= Christmas tree packet =

Unit of data used in information technology

In information technology, a Christmas tree packet (also known as a kamikaze packet, nastygram, or lamp test segment) is a network message segment or packet with every option enabled for the particular network protocol in use.

==Background==
Network packets contain a number of flags or options depending on the type of network protocol in use. Enabling options can elicit specific behaviors in the device receiving the packet and differences in the responses to the packets. By analyzing those differences, Christmas tree packets can be used as a method of TCP/IP stack fingerprinting, exposing the underlying nature of a TCP/IP stack by sending the packets and then awaiting and analyzing the responses. When used as part of scanning a system, the TCP header of a Christmas tree packet has the flags FIN, URG and PSH set. Many operating systems implement their compliance with the Internet Protocol standards in varying or incomplete ways. By observing how a host responds to an odd packet, such as a Christmas tree packet, inferences can be made regarding the host's operating system. Versions of Microsoft Windows, BSD/OS, HP-UX, Cisco IOS, MVS, and IRIX display behaviors that differ from the RFC standard when queried with said packets.

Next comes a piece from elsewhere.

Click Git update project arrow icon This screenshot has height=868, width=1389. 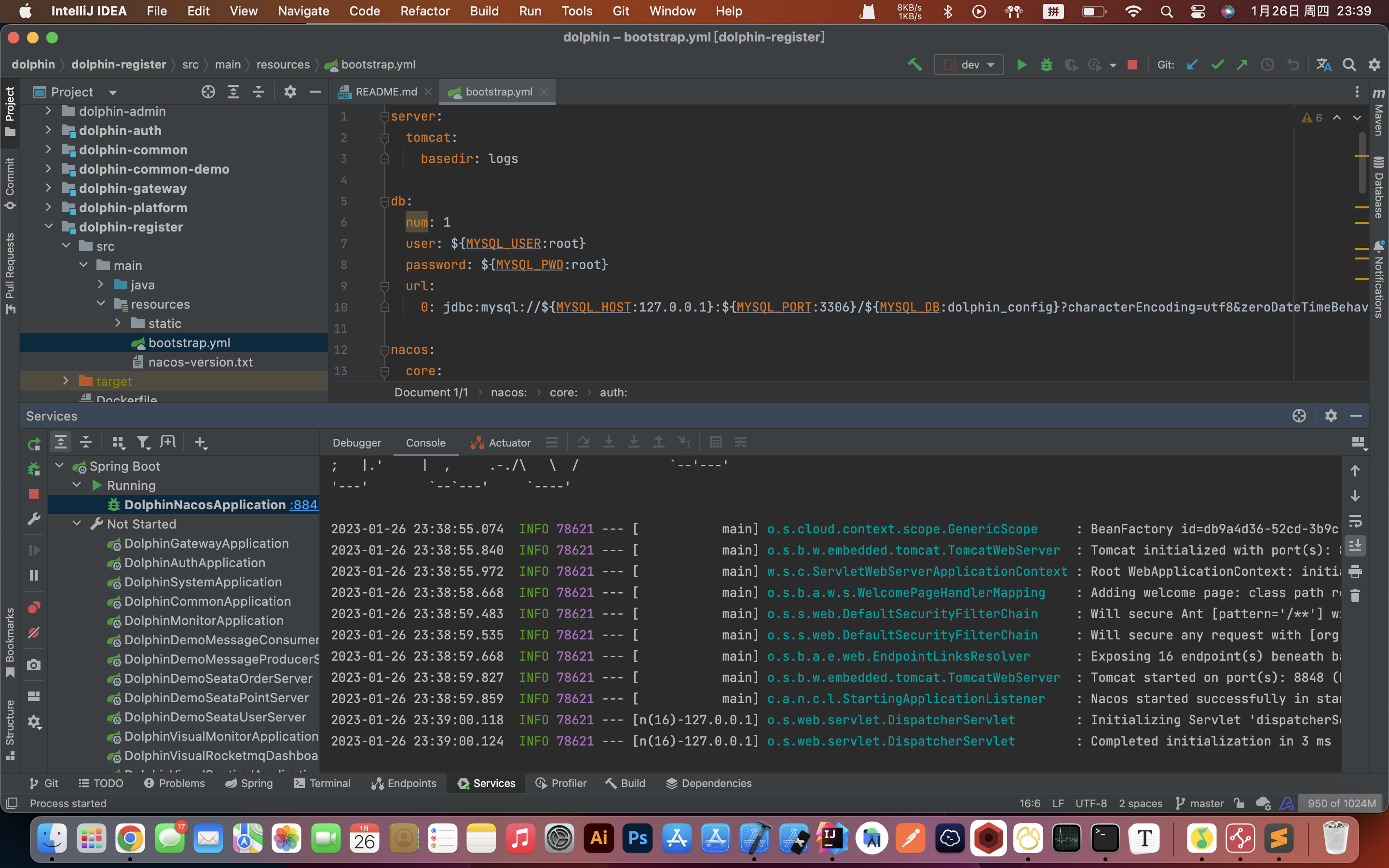1192,64
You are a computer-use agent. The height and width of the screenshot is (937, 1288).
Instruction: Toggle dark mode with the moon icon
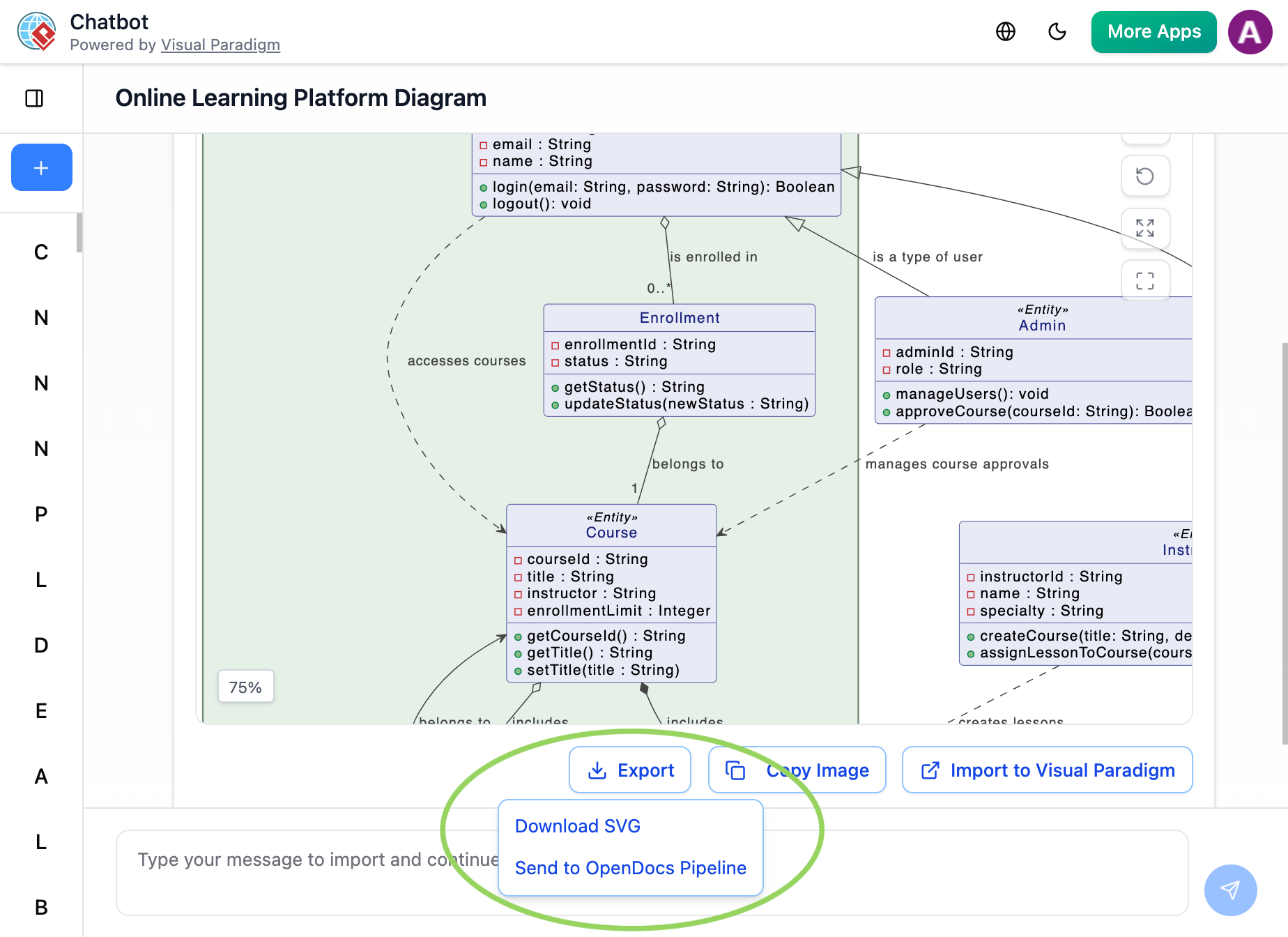click(x=1057, y=32)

A large number of Christmas tree packets can also be used to conduct a DoS attack by exploiting the fact that Christmas tree packets require much more processing by routers and end-hosts than the "usual" packets do.

Christmas tree packets can be easily detected by intrusion-detection systems or more advanced firewalls. From a network security point of view, Christmas tree packets are always suspicious and indicate a high probability of network reconnaissance activities.